A discussion of DAC 2001 would not be complete without taking note of the rapidly increasing activity that is going on in the area of formal verification.  This technology employs mathematical proof engines to validate the equivalence of two representations of a circuit, or to check for conditions that may or may not occur.  At this time, formal verification is one of the most little-used methods of verification, but it may eventually turn out to be the most cost-effective compared to capital-intensive methods such as emulation, or time-intensive methods such as simulation.

A number of new formal verification companies announced at DAC 2001 -- Averant, @HDL, Prover Technology, Real Intent, Valiosys, and Veritable -- joining other established vendors such as Avant!, Cadence, Synopsys, and 0-In.  Others are waiting in the wings.  We believe this will become a hot area, because the capabilities of formal verification are not limited to hardware designs.  This technology could be a silver bullet in solving the verification problems of large designs if some vendor figures out how to validate software along with hardware.  It's probably not far away.

Demographics

DAC draws designers of all types, but the biggest demographic concentration this year was in the areas of ASIC and digital logic design, as shown in Figure 2.  The attendance in 2001 totaled over 14,000, and of these, about 6,000 were working engineers and 26 percent were international attendees (non-U.S.).

Figure 2.  Types of design being done by DAC attendees (total is greater than 100 percent because a designer may be working in multiple areas).
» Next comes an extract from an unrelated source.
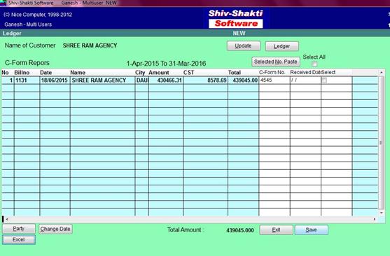Click the Update button

pyautogui.click(x=243, y=46)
The attendance was down from around 7,700 last year, apparently due to travel cutbacks associated with the semiconductor downturn.  But many vendors at the exhibition noticed that the lower numbers were more than made up for by the experience level and decision-making authority of the designers who were in attendance.  The cutbacks seemed only to fortify the overall quality of the event.

Online Access to DAC Sessions

Many of the DAC panels and talks can be accessed for remote viewing via the Internet at www.dac.com.  We especially recommend the keynote speech by Dr. Henry Samueli of Broadcom who spoke on "Designing in the New Millenium:  It's Even Harder Than We Thought."  There are also excellent offerings on the design of embedded systems and programmable logic.